=== Work to do ===
[a] Please reproduce the compiler assignment description between "1.1 Suggested Parser" and "1 data word.", inclusive, substituting "memory word" for "data word".
[b] In the compiler assignment description, which register holds the global pointer at run-time?

Description
1. The problem
In this assignment we will be preparing to generate code. Your compiler will need to compute the
scope, size, and location of each symbol in an input program. You will add a new -M option to your
compiler to print this information that your compiler has computed. The format that it will be printed
in is shown later in this document.
1.1 Suggested Parser Changes
Your compiler should record the size of each variable encountered at parse time. The size of most
variables is 1 “data word” except for arrays. The size of arrays is the number of items contained in the
array plus 1 data word for holding the size. As a reminder, the data word containing the size of the
array is held in a location before the first element of the array. This means that the size of an array x is
effectively held in location x[-1]. Since arrays are passed by reference, the size of any array passed as a
function argument is 1 data word.
1.2 Suggested Semantic Analysis Changes
Recall that the application binary interface (ABI) that we are using utilizes register R0 to hold the
global pointer and register R1 to hold the current frame pointer at run-time. Your compiler should use
two variables, foffset and goffset, to compute and update these values at compile-time in order to
keep track of the location of symbols within the current input program. You should modify your
TreeNode declaration to contain information about the size, location, and reference type (local, global,
static, or parameter) of each symbol in the input program. The location of a symbol will be the offset
from the appropriate pointer (global or frame) where memory is allocated for the symbol. This offset
should be readily available in the variables foffset and goffset. You should use the symbols table
to store this new information that is associated with each symbol. Once you do this, you will be able to
use the symbols table to determine the location (offset), size, and reference type of all references to a
variable when you encounter them.

=== Items ===
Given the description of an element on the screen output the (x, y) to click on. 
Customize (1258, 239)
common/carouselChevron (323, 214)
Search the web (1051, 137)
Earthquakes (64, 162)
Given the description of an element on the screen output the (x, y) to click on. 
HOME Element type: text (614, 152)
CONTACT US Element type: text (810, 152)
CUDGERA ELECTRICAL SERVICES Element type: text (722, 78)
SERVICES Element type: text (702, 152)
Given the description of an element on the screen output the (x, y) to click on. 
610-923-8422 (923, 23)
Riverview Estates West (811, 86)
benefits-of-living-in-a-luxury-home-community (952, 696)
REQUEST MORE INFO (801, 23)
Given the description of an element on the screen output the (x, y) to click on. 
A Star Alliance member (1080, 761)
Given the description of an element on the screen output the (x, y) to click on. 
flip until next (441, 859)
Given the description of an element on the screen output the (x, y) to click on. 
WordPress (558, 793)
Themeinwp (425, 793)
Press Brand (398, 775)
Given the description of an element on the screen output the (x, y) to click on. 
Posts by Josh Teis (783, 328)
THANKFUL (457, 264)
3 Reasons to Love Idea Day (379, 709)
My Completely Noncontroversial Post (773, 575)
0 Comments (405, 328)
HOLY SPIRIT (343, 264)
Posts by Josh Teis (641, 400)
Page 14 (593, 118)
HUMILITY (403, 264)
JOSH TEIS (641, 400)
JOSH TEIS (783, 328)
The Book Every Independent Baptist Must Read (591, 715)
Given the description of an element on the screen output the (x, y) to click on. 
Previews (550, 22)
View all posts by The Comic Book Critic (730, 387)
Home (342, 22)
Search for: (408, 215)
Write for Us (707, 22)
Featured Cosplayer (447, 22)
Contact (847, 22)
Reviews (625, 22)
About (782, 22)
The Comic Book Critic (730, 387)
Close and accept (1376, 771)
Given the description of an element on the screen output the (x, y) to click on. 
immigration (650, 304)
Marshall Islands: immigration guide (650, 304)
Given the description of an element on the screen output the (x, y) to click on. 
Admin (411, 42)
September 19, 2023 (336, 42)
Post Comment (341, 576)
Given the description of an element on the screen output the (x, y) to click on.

=== Response list ===
[a]
1.1 Suggested Parser Changes
Your compiler should record the size of each variable encountered at parse time. The size of most
variables is 1 “memory word” except for arrays. The size of arrays is the number of items contained in the
array plus 1 memory word for holding the size. As a reminder, the memory word containing the size of the
array is held in a location before the first element of the array. This means that the size of an array x is
effectively held in location x[-1]. Since arrays are passed by reference, the size of any array passed as a
function argument is 1 memory word.

[b] Register R0.